Виолетта Соболева была для Казакова открытием. Все в ней для него было внове. Она принадлежала к тому же поколению, что и сын его, Андрей. В ней не было ничего похожего на его давно отдалившуюся жену Ирину или на Вику Савицкую с ее рационализмом. Разве что женственность чуть роднила Соболеву с Ириной Головиной.
Вадим Федорович был убежден, что нынешнее поколение разительно отличается от всех прочих. Как бы произошел качественный скачок, и появились новые люди, которым и строить новый мир, тоже разительно отличный от старого… Он жадно слушал Виолетту, пытался выяснить, о чем она думает, что приходит ей в голову, чего хочется, что ее смущает, раздражает, возмущает, а что радует, веселит. Ему было, как никогда, с ней интересно и днем и ночью. И эта поездка «куда глаза глядят» была для него праздником.
А перед ними открывалась живописная дорога, убегающая вдаль, подернутая сиреневой дымкой, по обеим сторонам ее стояли притихшие высокие березы. Казалось, едешь по аллее. Встречные машины везли на лобовых стеклах по кусочку оранжевого солнца, из стереомагнитофона лилась неназойливая мелодия. Пробравшаяся в салон муха раз за разом упорно садилась Казакову на нос, он вертел головой, отмахивался, но назойливое насекомое не отставало.
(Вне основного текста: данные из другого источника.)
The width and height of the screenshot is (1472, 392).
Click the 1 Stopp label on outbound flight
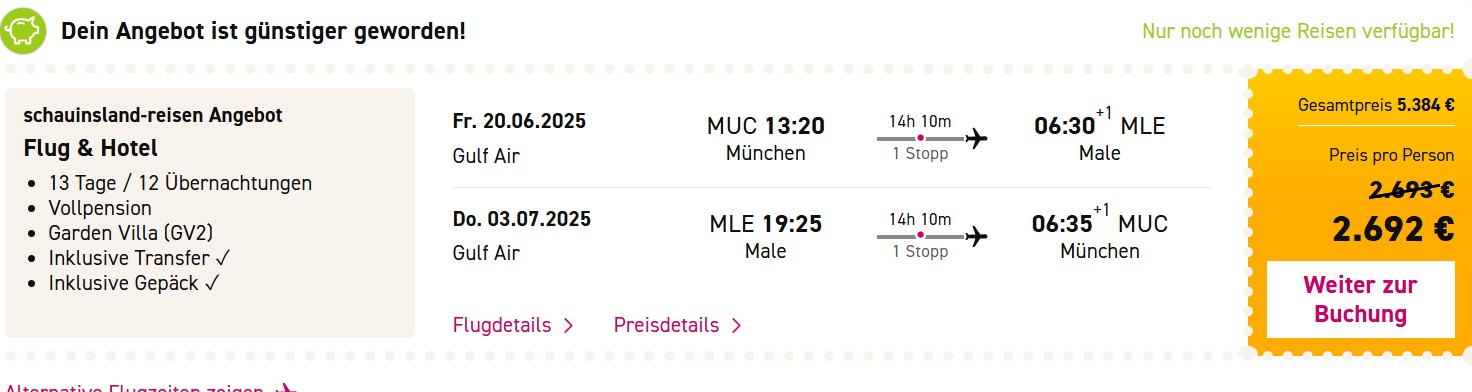[920, 154]
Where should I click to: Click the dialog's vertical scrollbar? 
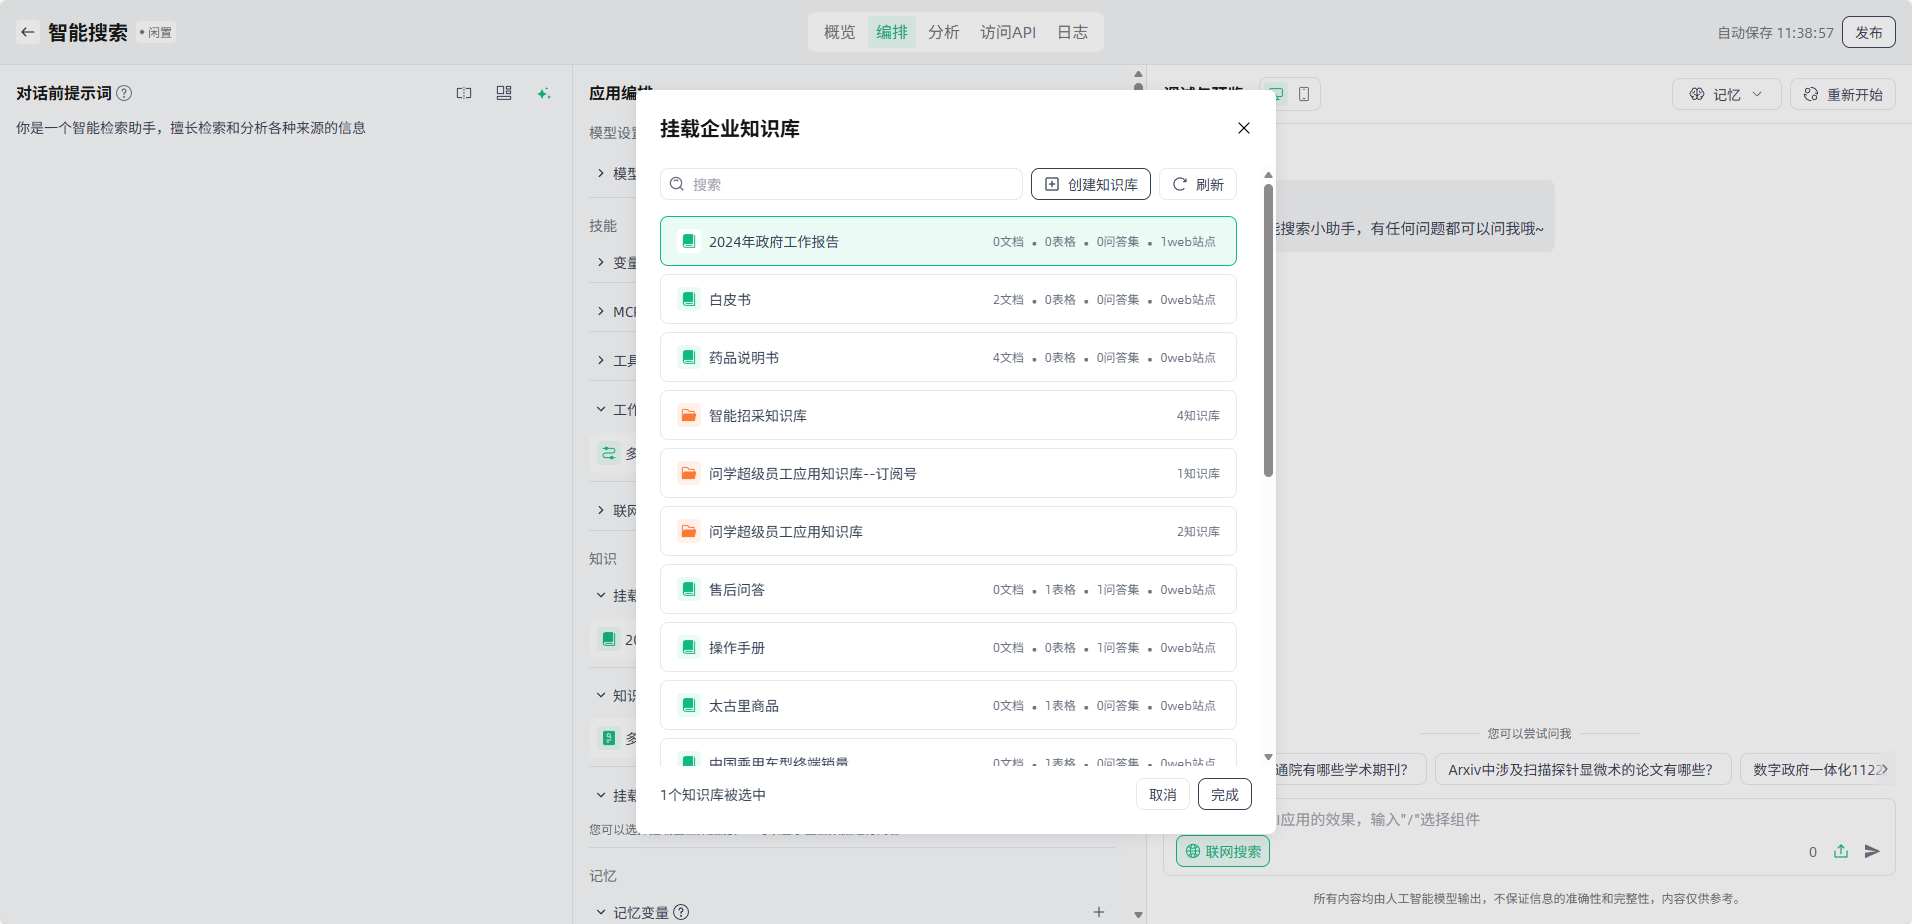[x=1268, y=330]
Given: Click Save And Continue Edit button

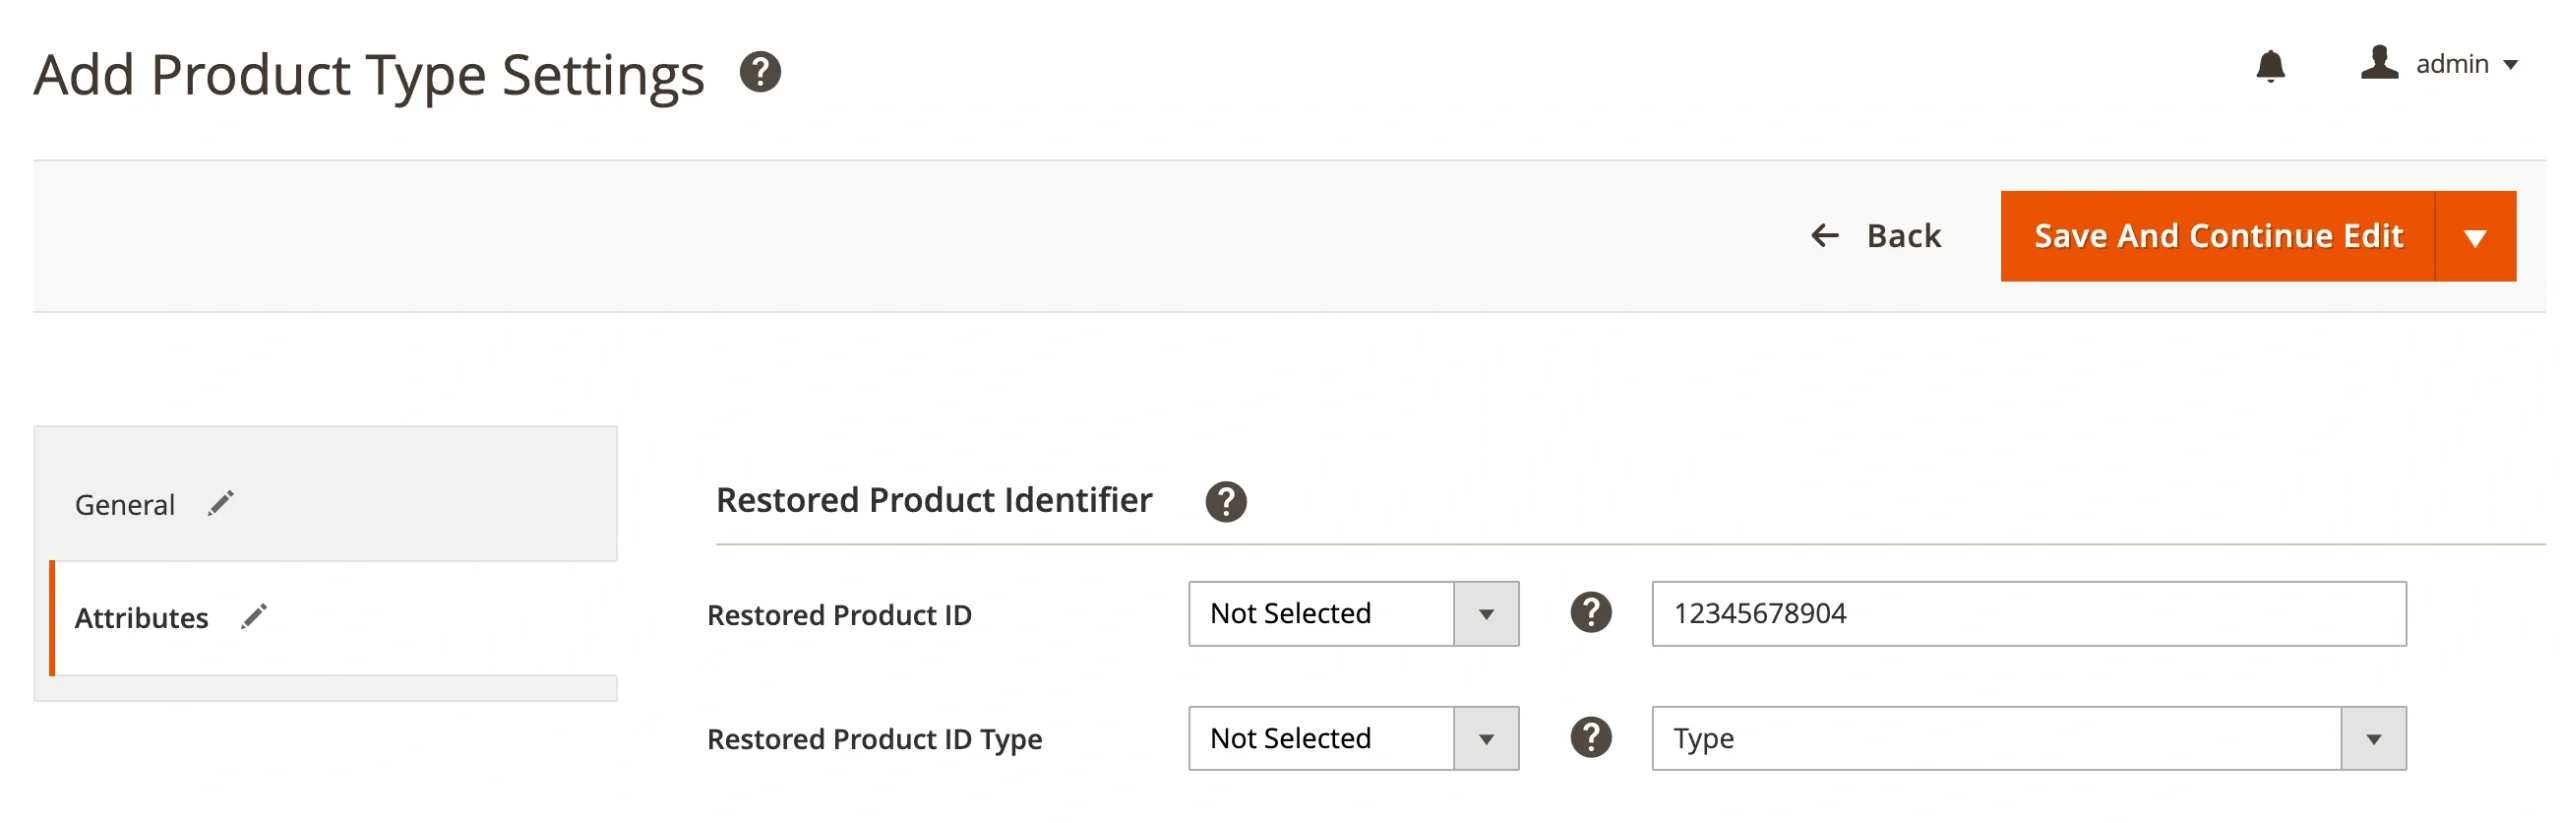Looking at the screenshot, I should (x=2216, y=237).
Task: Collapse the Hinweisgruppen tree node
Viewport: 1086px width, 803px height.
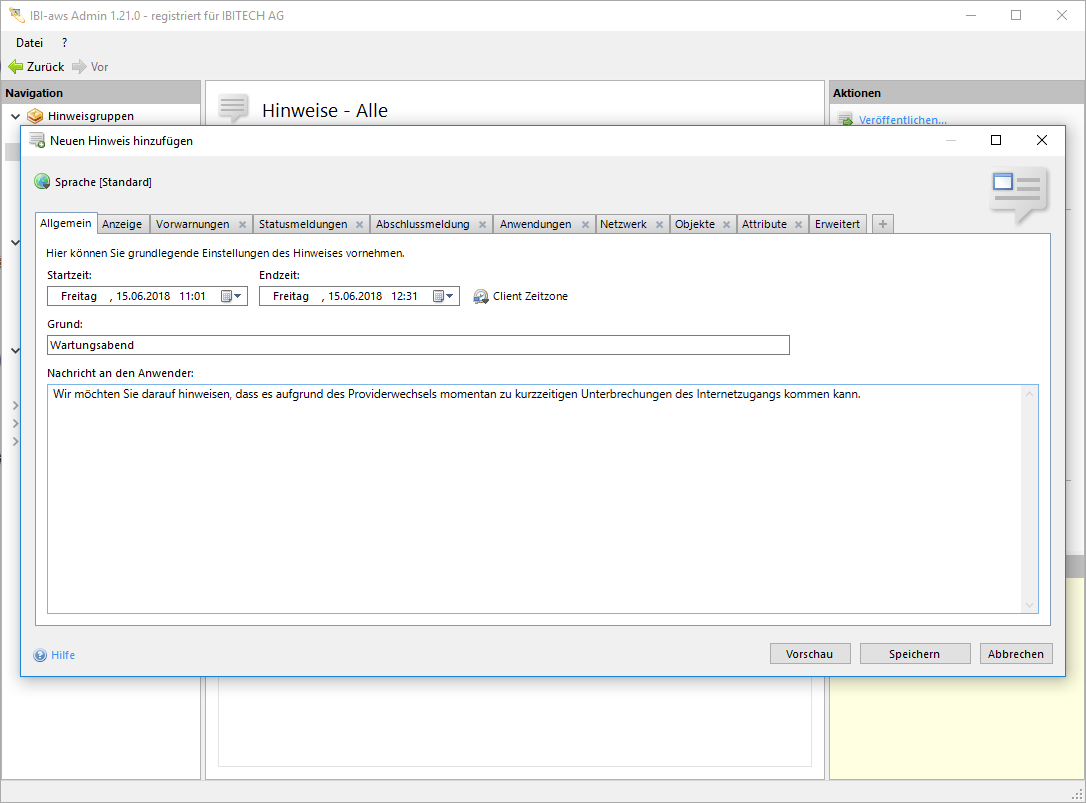Action: [15, 116]
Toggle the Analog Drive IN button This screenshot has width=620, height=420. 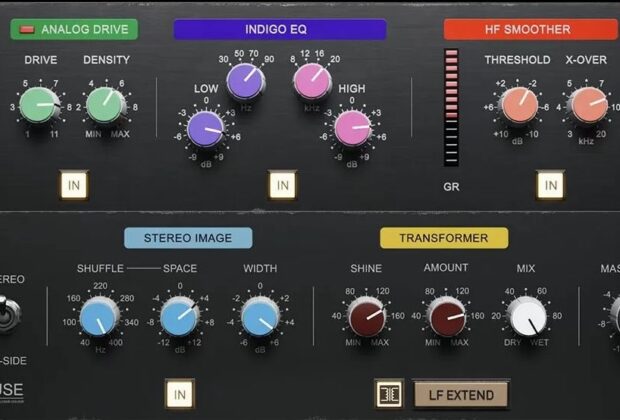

Тогда он опустил стекло, отогнул наружу «ветровик», и чертову муху унесло с потоком шумно ворвавшегося в кабину воздуха. Волосы Виолетты разлетелись за плечами, одна прядь жгутом обвила ее шею.
Миновав большой поселок, они увидели на пригорке белую, с позолоченными куполами церковь. Она стояла на старом, огороженном палисадником кладбище, сплошь заросшем кустарником. Высоченные сосны отбрасывали на белую стену густую кудрявую тень. Привязанный на лужайке к колу теленок меланхолично смотрел на них, пуская прозрачную слюну с отвисшей губы.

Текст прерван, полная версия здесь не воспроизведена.